--- start of Extracted records ---

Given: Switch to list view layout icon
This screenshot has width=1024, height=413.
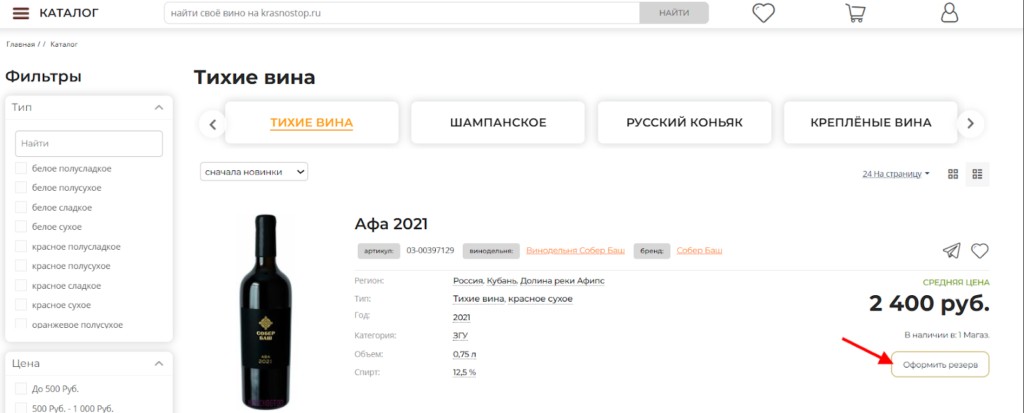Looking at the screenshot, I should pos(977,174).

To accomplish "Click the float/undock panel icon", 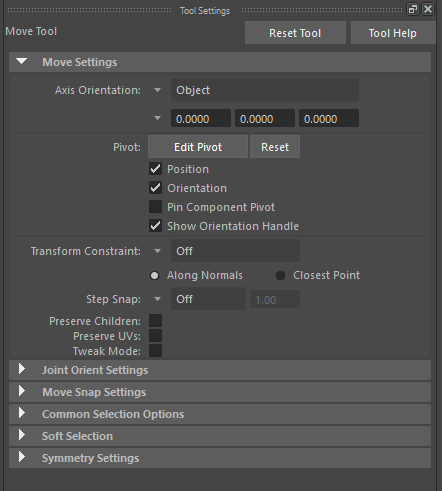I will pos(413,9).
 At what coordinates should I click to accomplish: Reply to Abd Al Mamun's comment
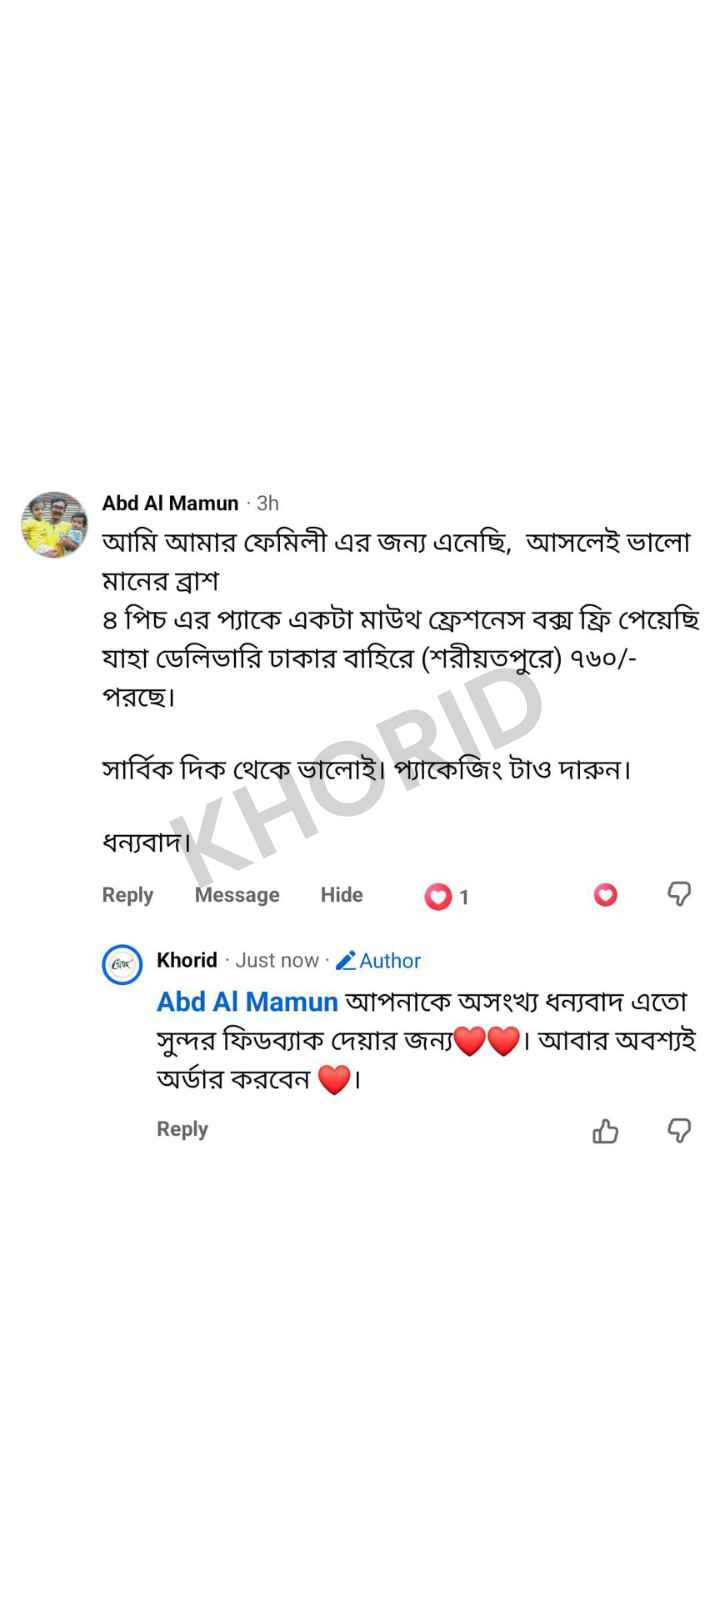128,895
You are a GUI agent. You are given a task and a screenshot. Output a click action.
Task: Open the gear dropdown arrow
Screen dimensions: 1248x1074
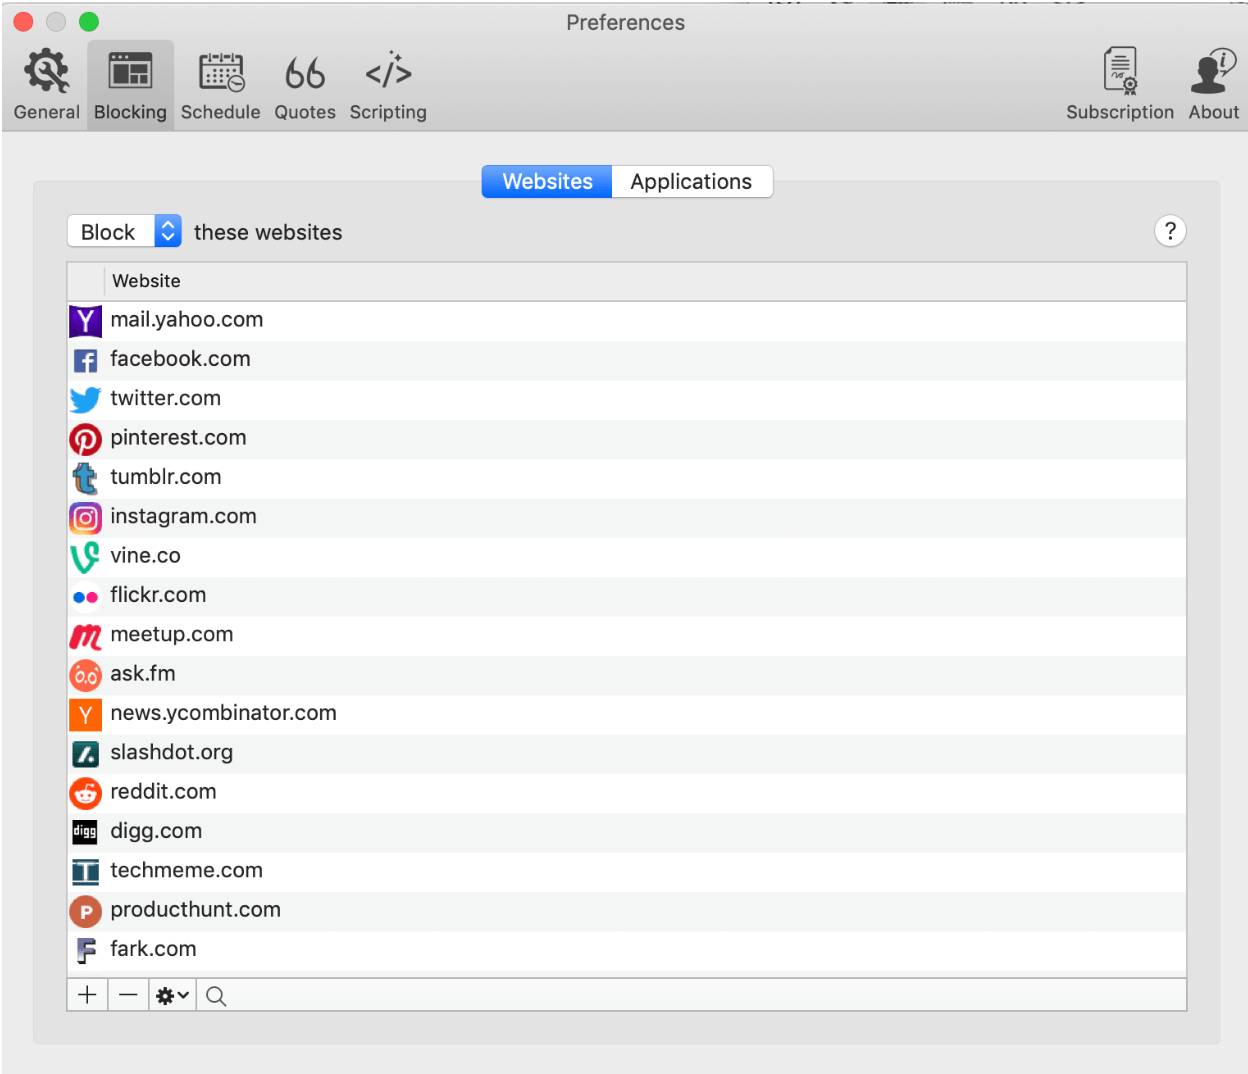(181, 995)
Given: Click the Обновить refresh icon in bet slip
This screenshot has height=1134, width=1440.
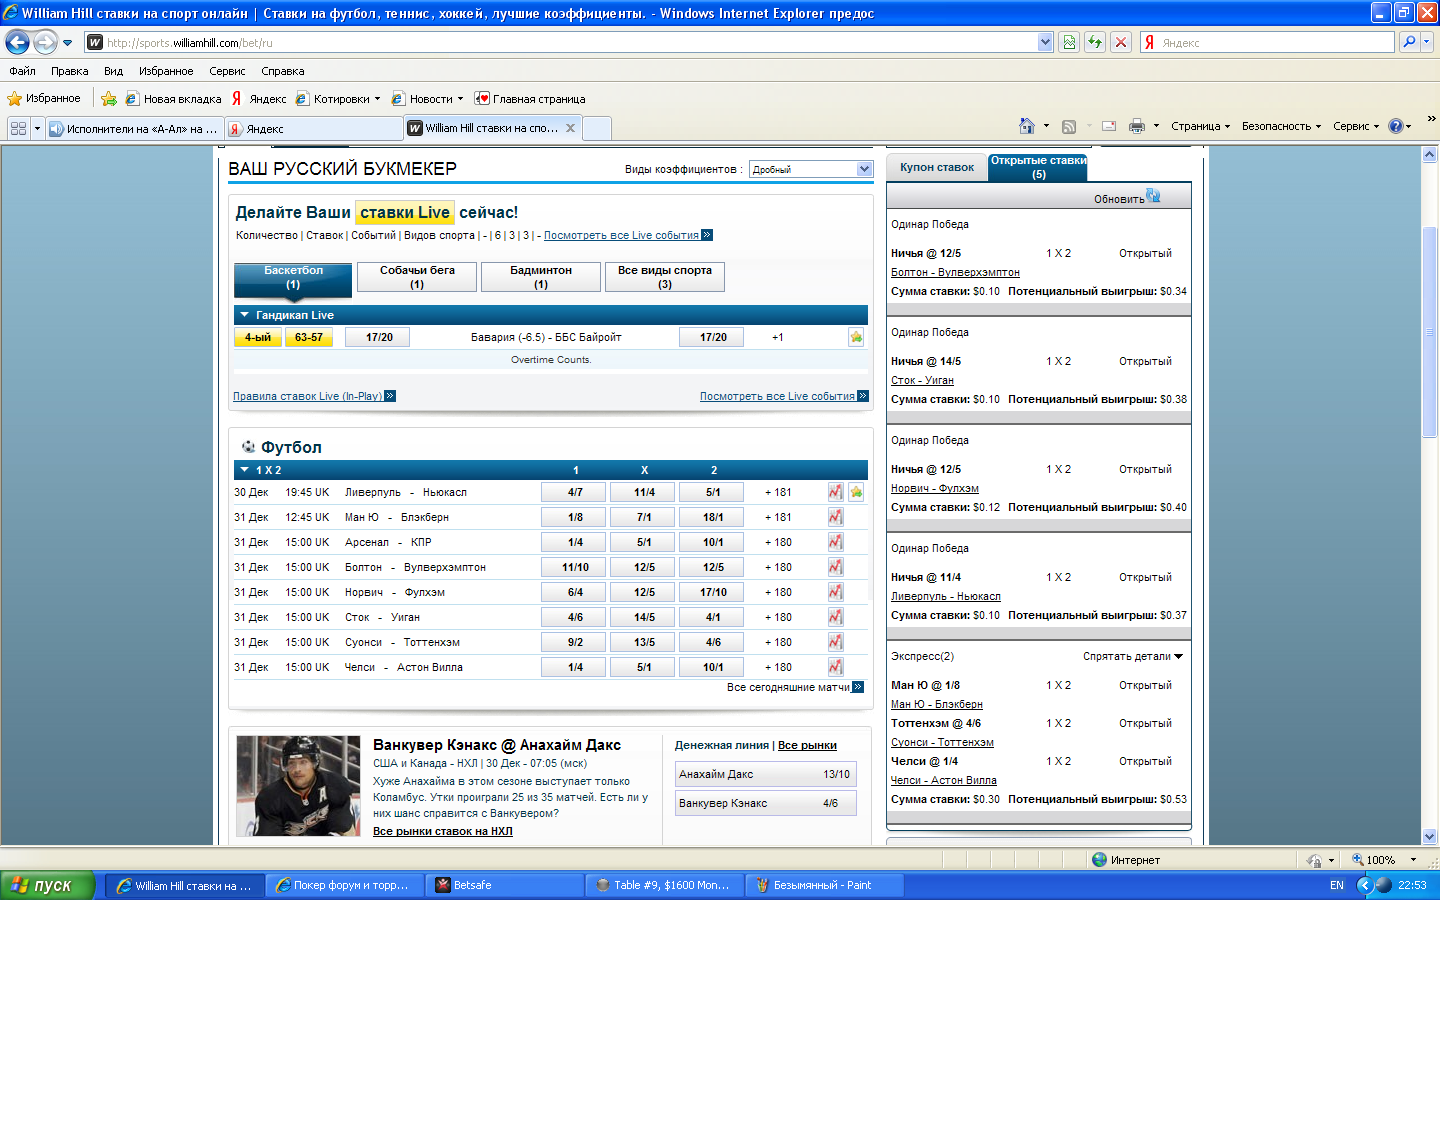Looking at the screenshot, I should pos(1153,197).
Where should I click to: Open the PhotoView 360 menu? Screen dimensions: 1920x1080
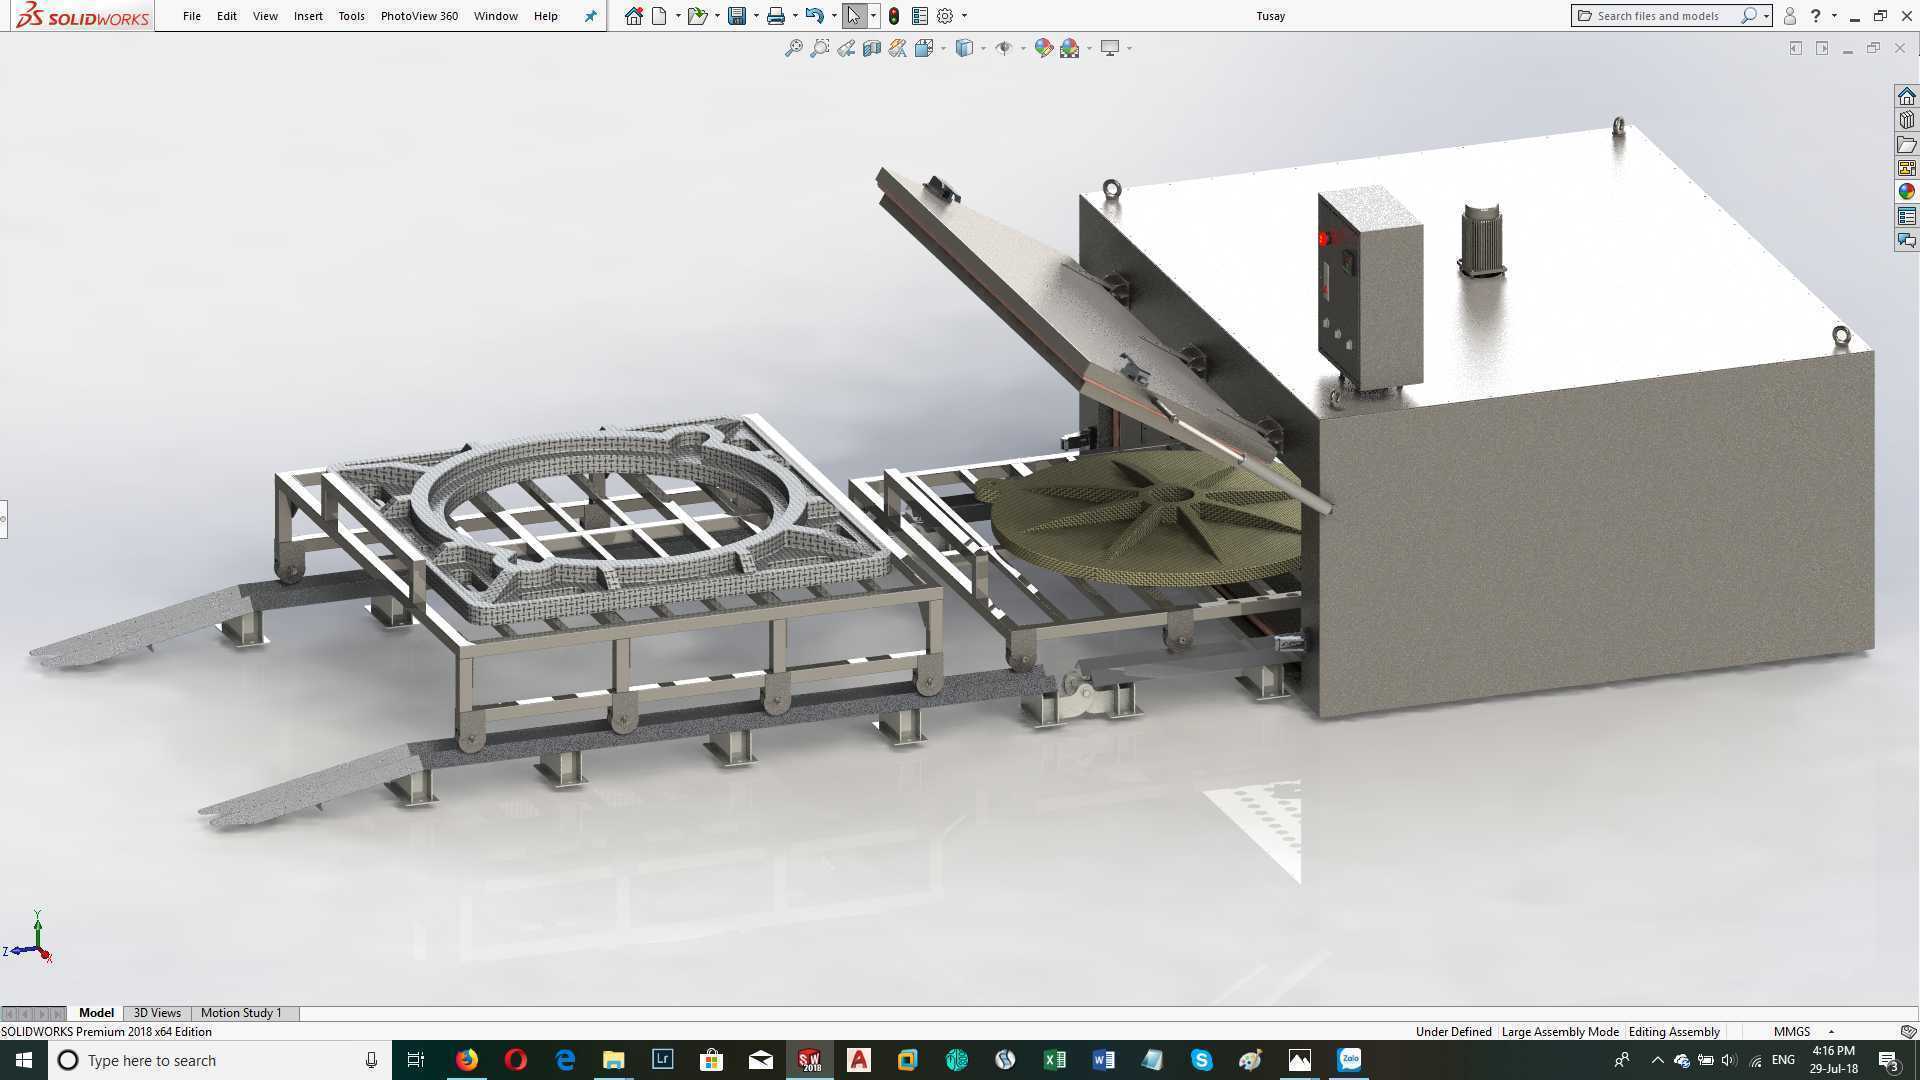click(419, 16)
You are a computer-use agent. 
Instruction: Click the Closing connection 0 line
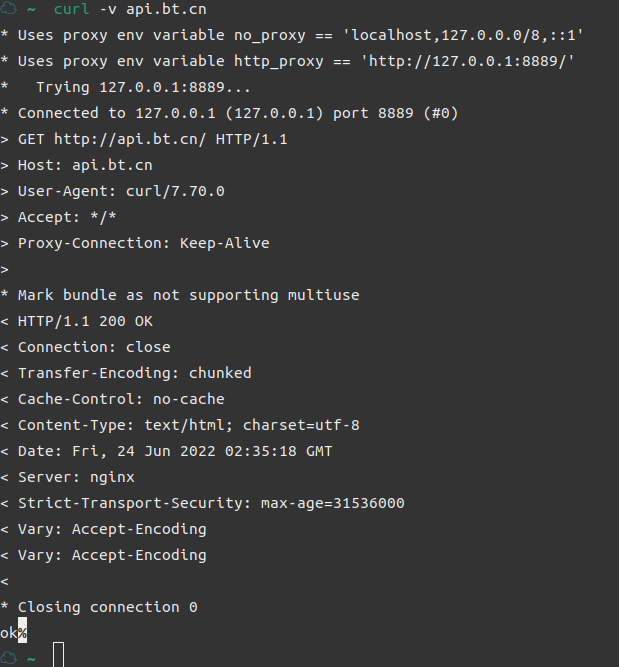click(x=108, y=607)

--- end of Extracted records ---

## Exercise requirements
Can you update everything in the data from the line containing "You are a computer-use agent." down to the end by changing "Closing" to "Opening", keeping all else the same and leaving the pictures out?

## Finished task
You are a computer-use agent. 
Instruction: Click the Opening connection 0 line
click(x=108, y=607)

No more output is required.